Justiça dos EUA autoriza uso de recursos venezuelanos para defesa de Nicolás Maduro e Cilia Flores
O Tribunal Distrital do Sul de Nova York permitiu que o presidente venezuelano Nicolás Maduro e a primeira-dama Cilia Flores utilizem recursos do Estado venezuelano para financiar sua defesa em processo judicial nos EUA. A decisão ocorre após advogados particulares abandonarem o caso devido ao bloqueio de ativos imposto por sanções. O julgamento, sem data definida, envolve acusações de narcoterrorismo e tráfico de drogas.
Contexto e decisão judicial
O juiz Alvin Hellerstein, do Tribunal Distrital do Sul de Nova York, autorizou nesta sexta-feira (25/04) o uso de recursos vinculados ao Estado venezuelano para custear a defesa jurídica de Nicolás Maduro e Cilia Flores. A medida foi tomada após advogados particulares abandonarem a representação do casal, alegando impossibilidade de receber honorários devido às sanções econômicas impostas pelos Estados Unidos. Em 20 de março, o governo norte-americano revogou uma licença que permitia o financiamento da defesa, agravando o impasse. A defesa argumentou que as sanções violavam o direito à ampla defesa, garantido pela Constituição dos EUA.
Restrições e condições para uso dos recursos
A decisão judicial estabelece condições específicas para o uso dos recursos venezuelanos: devem ser provenientes de fundos disponíveis ao governo da Venezuela após 5 de março de 2026, não podem derivar de vendas de petróleo ou diluentes depositados em contas do Tesouro dos EUA, e não devem incluir reservas de ouro historicamente bloqueadas. A autorização visa evitar a interrupção do julgamento por falta de representação legal, garantindo que Maduro e Flores tenham acesso a uma defesa adequada.
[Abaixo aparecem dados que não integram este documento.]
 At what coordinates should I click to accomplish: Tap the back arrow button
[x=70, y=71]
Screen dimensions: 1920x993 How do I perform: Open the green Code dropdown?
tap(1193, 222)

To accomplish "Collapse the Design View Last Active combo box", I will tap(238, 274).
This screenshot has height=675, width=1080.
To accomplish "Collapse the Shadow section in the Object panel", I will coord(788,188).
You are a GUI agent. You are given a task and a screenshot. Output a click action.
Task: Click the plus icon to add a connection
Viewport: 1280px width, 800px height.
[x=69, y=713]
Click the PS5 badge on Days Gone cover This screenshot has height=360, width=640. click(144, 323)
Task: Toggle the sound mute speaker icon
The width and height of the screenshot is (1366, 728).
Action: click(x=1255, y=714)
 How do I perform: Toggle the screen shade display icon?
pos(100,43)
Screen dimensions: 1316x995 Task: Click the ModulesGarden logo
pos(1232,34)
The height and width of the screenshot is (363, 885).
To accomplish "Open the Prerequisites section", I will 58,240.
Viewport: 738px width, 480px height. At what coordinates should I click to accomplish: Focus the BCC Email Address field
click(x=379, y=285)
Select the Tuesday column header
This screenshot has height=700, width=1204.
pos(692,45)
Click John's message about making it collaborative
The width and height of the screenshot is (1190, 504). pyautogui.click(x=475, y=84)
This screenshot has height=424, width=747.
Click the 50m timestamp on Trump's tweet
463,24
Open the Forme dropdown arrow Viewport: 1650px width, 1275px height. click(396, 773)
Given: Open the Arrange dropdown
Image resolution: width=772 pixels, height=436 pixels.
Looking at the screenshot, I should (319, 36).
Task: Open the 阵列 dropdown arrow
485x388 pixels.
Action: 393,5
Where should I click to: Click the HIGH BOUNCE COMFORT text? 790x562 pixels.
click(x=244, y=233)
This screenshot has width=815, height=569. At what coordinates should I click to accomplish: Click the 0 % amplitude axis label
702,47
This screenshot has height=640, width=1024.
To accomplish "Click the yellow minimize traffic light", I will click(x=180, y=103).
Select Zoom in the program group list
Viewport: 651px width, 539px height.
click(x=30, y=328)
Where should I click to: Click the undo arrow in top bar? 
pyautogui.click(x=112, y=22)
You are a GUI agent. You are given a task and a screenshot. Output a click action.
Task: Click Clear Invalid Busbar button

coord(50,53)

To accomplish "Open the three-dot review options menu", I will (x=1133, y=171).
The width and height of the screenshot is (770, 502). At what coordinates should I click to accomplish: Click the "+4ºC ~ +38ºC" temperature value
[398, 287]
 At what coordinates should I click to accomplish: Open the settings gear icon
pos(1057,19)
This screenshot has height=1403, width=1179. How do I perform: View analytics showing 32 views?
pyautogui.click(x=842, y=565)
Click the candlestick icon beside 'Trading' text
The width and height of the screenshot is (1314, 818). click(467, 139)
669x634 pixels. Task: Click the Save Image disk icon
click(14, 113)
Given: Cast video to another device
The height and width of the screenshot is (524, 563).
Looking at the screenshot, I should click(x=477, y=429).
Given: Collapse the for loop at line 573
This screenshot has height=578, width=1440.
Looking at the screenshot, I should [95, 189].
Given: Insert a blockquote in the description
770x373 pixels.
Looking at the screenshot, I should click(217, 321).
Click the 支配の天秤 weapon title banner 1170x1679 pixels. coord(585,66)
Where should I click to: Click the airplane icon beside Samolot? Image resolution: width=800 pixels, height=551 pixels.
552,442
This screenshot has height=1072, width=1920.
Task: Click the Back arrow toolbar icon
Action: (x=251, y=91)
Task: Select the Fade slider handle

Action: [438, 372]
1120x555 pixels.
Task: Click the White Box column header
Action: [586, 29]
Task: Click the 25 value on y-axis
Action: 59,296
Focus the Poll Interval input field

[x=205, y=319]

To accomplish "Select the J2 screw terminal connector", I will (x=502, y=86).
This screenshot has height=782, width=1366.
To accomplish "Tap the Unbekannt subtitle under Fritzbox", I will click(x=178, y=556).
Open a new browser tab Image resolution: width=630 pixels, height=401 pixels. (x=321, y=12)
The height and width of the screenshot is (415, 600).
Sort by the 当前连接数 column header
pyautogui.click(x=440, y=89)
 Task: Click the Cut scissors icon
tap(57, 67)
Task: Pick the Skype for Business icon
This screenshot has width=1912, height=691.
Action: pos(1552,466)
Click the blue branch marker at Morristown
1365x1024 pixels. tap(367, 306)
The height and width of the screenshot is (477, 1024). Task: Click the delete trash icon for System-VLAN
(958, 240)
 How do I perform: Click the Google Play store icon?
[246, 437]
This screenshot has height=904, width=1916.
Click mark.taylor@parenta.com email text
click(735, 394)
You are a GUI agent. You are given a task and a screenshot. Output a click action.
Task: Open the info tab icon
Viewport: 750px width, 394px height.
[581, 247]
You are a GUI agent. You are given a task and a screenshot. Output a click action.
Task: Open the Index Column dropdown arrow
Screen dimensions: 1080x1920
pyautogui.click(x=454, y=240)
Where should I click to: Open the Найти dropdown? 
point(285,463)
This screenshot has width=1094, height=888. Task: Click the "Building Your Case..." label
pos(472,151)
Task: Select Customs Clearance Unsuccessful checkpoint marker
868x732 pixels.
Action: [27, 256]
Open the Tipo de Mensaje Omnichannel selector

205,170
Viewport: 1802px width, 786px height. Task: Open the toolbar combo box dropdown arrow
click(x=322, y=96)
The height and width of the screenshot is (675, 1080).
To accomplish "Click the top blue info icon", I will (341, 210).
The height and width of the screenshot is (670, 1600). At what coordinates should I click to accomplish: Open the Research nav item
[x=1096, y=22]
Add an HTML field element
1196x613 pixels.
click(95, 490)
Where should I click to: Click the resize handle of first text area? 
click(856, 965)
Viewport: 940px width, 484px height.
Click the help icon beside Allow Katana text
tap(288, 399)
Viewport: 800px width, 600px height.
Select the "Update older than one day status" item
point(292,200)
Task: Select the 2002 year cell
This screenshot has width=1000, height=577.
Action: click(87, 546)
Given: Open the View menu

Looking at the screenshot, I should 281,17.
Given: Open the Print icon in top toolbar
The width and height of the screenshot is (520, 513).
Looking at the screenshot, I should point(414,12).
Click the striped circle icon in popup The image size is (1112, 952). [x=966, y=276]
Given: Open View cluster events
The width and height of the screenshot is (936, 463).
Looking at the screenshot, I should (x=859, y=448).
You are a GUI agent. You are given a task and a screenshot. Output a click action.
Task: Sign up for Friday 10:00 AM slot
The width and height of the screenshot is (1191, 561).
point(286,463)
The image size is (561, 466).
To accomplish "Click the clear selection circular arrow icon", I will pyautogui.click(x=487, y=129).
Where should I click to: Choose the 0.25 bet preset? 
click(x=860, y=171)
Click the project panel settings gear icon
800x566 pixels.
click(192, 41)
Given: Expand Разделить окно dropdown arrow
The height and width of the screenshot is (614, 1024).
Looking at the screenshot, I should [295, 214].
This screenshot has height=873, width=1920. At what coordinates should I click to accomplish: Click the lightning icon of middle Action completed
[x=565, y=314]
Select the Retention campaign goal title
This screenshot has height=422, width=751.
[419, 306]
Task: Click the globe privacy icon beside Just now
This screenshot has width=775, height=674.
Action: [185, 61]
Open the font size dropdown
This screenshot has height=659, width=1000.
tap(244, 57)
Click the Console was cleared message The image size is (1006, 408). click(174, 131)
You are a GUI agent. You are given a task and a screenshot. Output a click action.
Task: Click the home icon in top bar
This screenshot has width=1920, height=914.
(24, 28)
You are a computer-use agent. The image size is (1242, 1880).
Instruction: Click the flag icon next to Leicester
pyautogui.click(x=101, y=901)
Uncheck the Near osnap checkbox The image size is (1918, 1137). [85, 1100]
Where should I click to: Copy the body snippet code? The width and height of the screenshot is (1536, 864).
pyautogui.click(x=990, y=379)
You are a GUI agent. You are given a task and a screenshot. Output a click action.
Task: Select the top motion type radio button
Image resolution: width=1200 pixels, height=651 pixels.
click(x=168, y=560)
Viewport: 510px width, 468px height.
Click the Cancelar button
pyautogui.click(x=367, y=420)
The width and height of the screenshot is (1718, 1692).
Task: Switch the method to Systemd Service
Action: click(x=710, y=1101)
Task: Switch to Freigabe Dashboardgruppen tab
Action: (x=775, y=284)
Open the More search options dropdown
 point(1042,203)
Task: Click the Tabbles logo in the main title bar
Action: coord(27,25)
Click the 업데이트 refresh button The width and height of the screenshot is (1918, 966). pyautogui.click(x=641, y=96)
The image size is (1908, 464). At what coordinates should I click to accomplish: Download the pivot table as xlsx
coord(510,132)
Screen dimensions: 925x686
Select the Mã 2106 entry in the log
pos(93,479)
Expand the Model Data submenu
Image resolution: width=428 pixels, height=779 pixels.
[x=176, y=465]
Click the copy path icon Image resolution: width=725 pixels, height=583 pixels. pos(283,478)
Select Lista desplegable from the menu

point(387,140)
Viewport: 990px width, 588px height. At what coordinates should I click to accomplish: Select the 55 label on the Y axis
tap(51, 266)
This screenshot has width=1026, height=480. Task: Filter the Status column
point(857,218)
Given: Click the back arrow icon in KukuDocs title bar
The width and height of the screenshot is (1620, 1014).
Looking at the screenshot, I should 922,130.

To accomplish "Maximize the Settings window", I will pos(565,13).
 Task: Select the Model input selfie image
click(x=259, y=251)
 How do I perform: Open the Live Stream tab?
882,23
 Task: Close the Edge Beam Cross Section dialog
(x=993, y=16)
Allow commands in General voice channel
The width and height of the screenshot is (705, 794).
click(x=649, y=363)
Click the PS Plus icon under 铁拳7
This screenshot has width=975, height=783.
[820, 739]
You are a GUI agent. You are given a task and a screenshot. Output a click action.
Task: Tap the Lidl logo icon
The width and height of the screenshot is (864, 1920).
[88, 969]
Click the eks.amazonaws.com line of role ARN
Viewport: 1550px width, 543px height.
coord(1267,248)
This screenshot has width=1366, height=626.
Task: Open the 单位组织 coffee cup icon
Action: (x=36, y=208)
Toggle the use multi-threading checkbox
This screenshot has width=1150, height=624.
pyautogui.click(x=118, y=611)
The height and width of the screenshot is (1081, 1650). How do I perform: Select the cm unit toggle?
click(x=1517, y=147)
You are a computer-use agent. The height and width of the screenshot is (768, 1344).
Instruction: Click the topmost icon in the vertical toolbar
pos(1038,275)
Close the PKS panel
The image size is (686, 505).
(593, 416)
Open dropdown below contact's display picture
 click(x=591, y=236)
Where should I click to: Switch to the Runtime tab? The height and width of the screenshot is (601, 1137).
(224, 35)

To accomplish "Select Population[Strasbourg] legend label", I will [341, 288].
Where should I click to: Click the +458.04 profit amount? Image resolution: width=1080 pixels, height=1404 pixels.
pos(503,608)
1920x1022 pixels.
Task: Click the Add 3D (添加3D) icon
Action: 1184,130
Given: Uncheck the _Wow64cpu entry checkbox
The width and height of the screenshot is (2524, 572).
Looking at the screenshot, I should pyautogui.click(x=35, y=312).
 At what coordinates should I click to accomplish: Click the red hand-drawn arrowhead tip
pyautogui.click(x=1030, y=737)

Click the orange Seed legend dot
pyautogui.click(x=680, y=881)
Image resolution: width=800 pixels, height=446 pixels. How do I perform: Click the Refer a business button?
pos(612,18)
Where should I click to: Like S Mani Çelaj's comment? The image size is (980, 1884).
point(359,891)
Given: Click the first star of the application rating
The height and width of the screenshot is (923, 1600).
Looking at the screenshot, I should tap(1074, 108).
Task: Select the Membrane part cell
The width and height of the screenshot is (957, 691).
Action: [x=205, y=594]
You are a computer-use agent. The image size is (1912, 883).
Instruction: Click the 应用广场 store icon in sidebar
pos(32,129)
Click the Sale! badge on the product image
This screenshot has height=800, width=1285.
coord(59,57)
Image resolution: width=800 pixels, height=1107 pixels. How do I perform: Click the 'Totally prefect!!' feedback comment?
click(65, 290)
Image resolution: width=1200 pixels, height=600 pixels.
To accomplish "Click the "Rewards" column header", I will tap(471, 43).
Detalhes do processo judicial
Nicolás Maduro e Cilia Flores foram sequestrados por forças norte-americanas em território venezuelano em 3 de janeiro de 2026 e transferidos para Nova York. Eles enfrentam acusações de conspiração para narcoterrorismo, tráfico internacional de drogas e outros crimes. Ambos já se declararam inocentes em duas ocasiões perante o tribunal. O início do julgamento ainda não tem data prevista, mas a autorização para uso dos recursos venezuelanos marca um passo significativo no andamento do processo.